Lağım kokan cesetlerin üzerinde yaptığımız deneyleri yaşayan cesetlerin
üzerinde uygulayamadık. Kaybediyoruz yaşayanları, kaybediyoruz dünyayı. Koca
koca binalar dikerken onların içine ufak bir parça sevgi koyamadı vinçler.
Telefonlardan atılan mesajlarda sevgiden çok nefret var, hakaret var,
umutsuzluk var. Biz umudumuzu yanlış yere bağladık kardeşlerim. Umut denilen
şey gökyüzüne bağlanır, umut denilen şey kadınlara bağlanır. Biz umudumuzu yeni
çıkacak ios uygulamalarına bağladık. Ve en büyük yanlışı yaptık yuvarlak
dünyamıza, o da bizi dümdüz bir yaratığa çevirdi.
Artık mutlu değiliz hiçbirimiz. Battığımız bataklıktan çıkamayacağımızın
farkındayız.

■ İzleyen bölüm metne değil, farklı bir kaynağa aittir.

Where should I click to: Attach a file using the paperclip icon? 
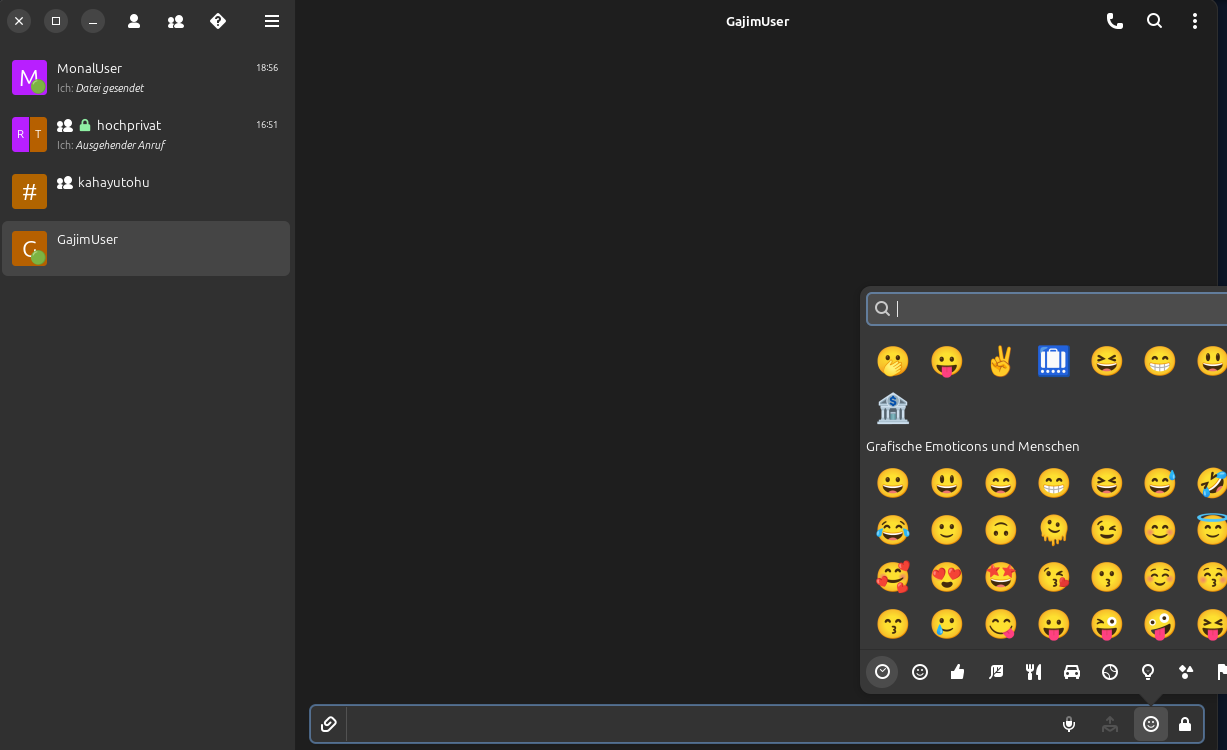click(x=329, y=724)
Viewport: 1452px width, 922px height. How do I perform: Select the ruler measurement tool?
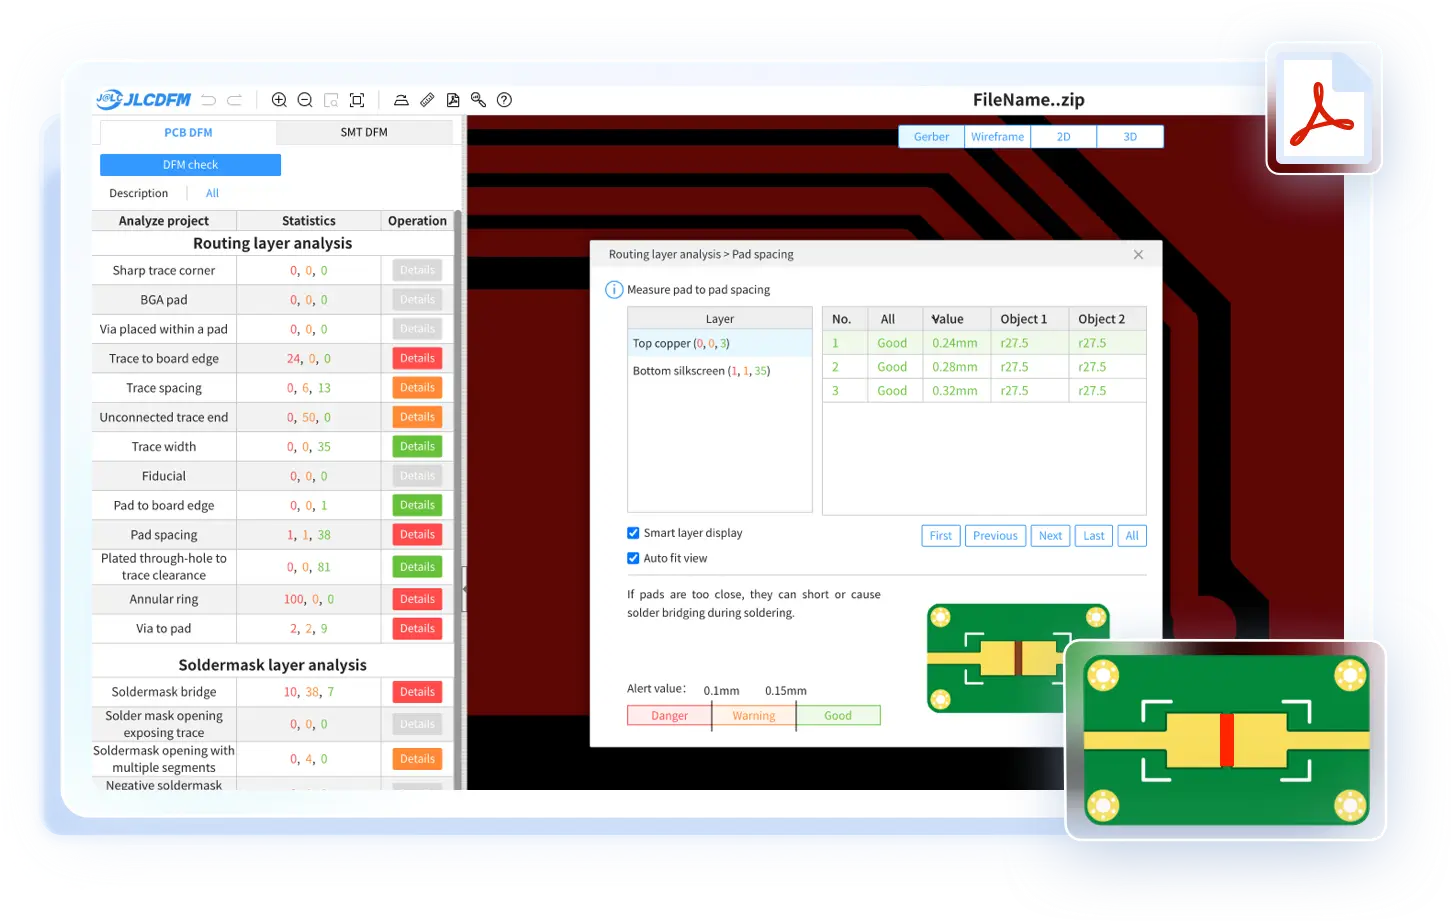[427, 100]
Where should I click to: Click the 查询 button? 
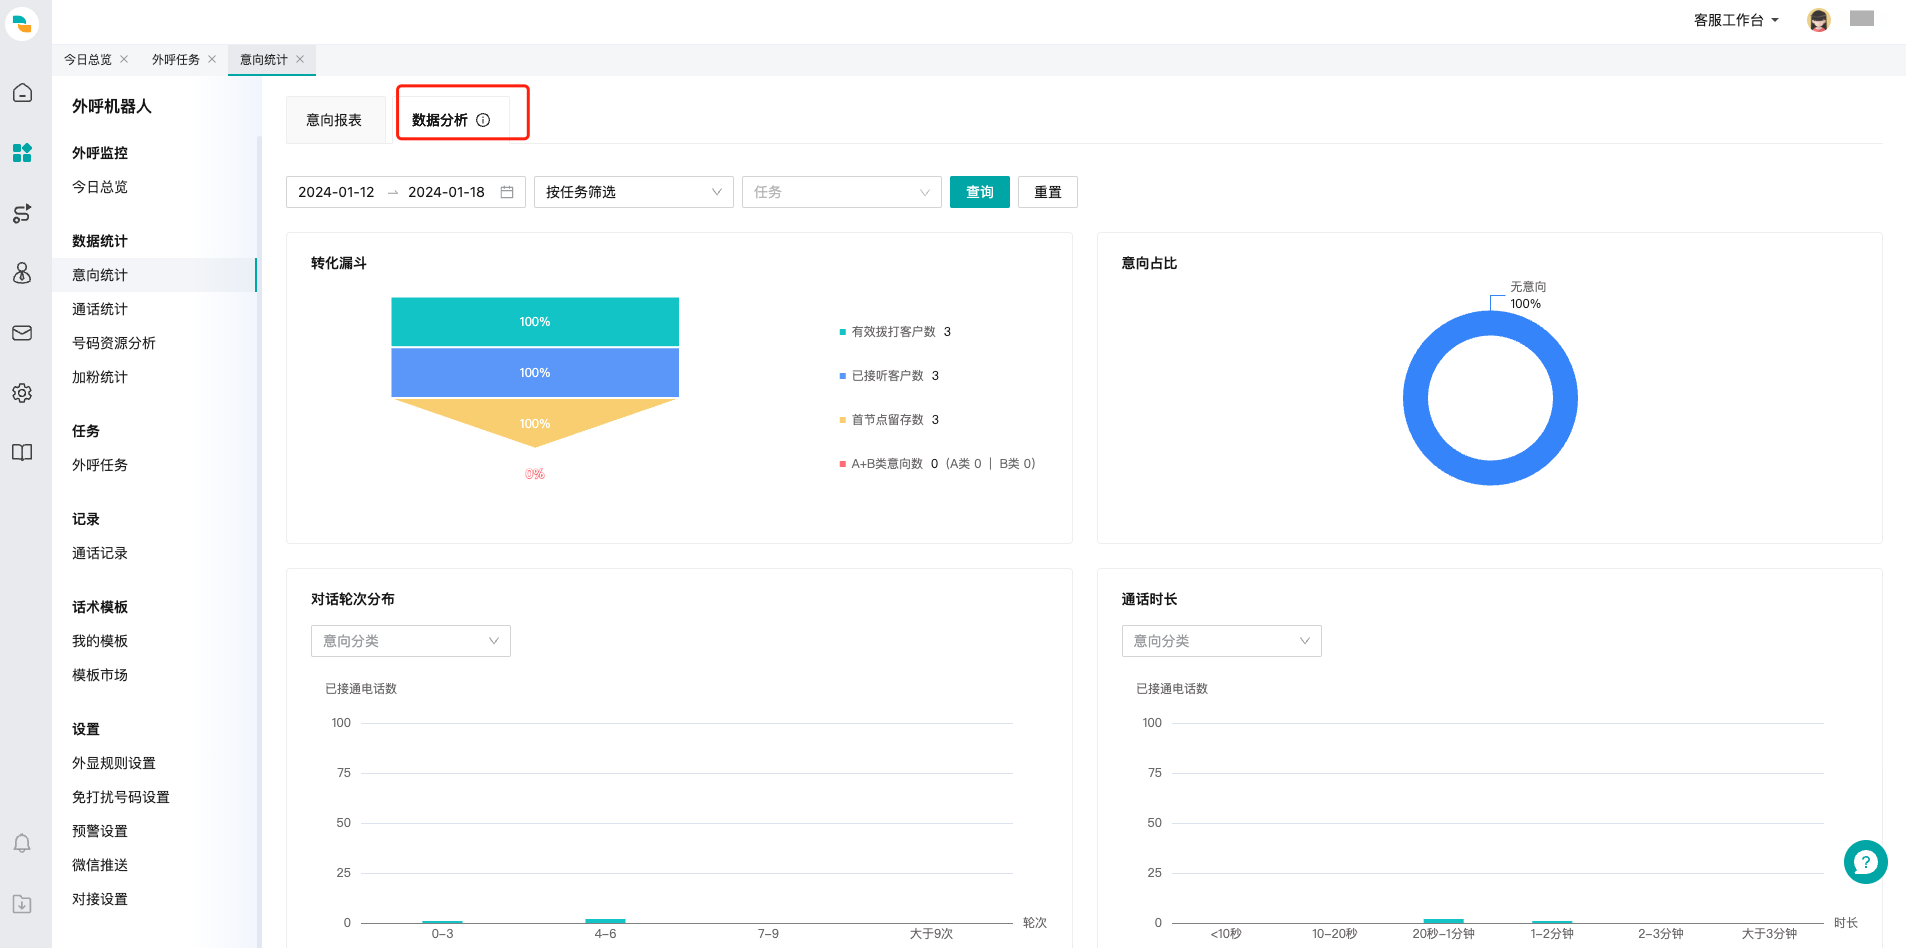click(x=979, y=192)
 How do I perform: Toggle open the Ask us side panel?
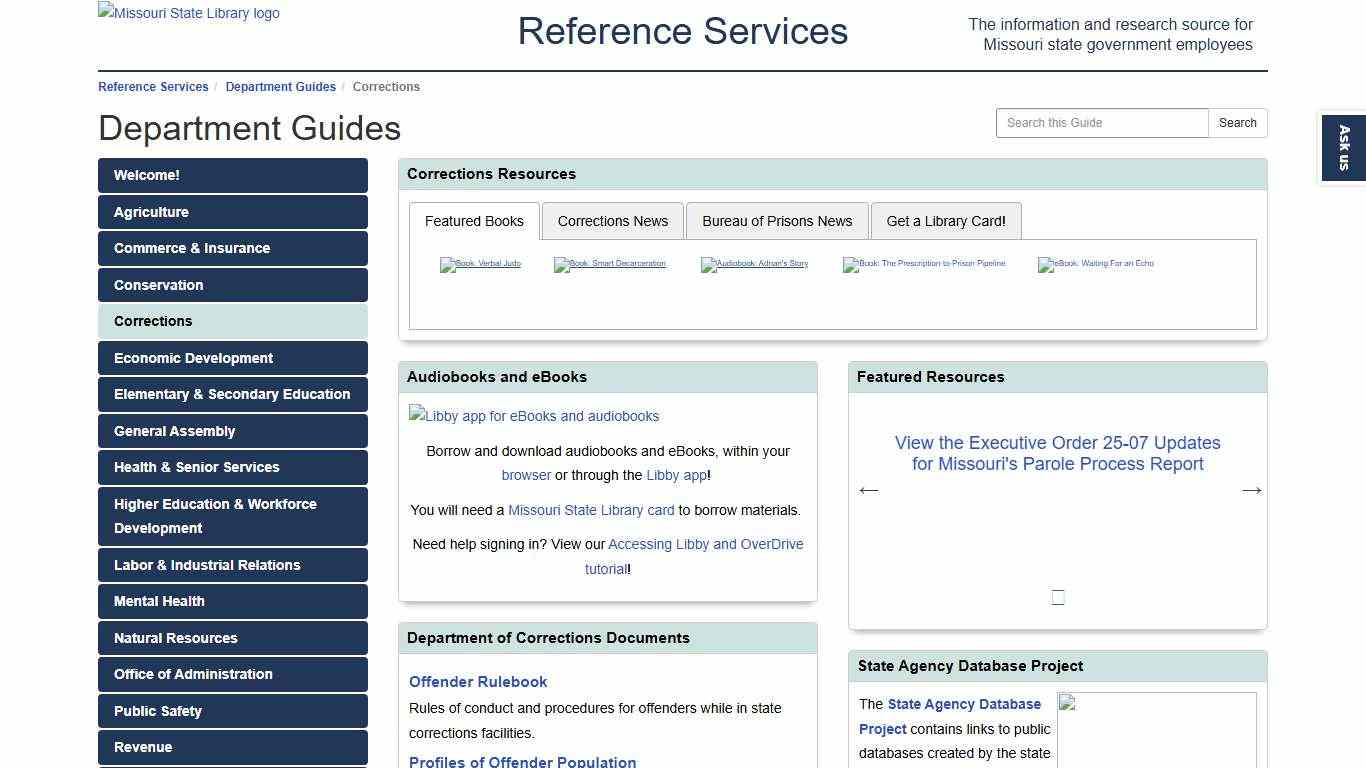(x=1343, y=146)

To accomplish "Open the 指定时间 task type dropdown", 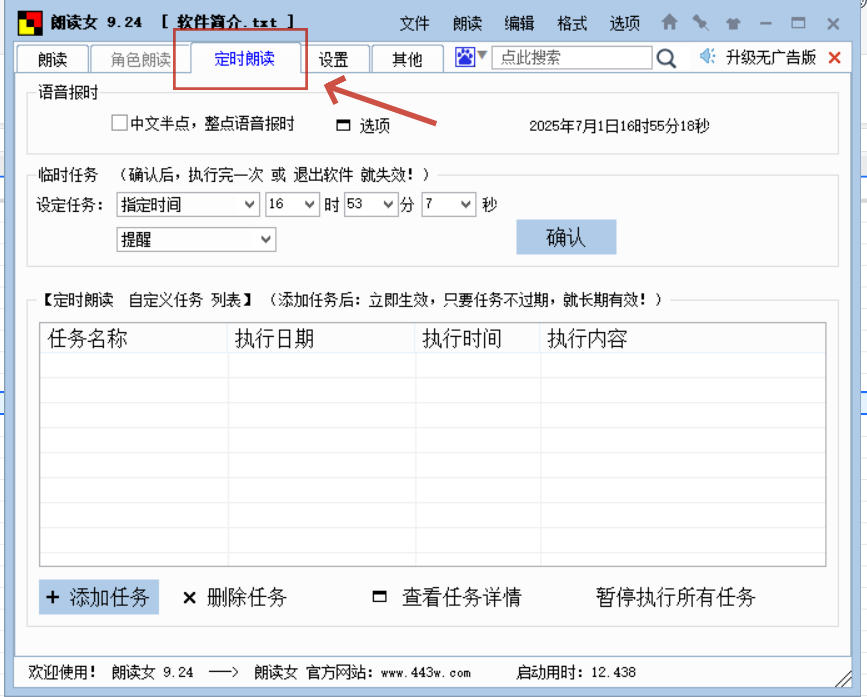I will [187, 204].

Her geçen tükürüyor bu bataklığa, her şey çabucak olsun bitsin
diye. Başlayamadığımız şeyin en azından sonunu getirebilelim. İçine ettiğimiz
dünyanın ortasında dinamiti ateşleyelim. Yansın koca binalar, yansın sevgisiz
insanlar, yansın ios uygulamaları. Ne var ne yoksa yansın ulan.
Belki küllerimizden bir tutam sevgi
kalır okyanusun ortasında.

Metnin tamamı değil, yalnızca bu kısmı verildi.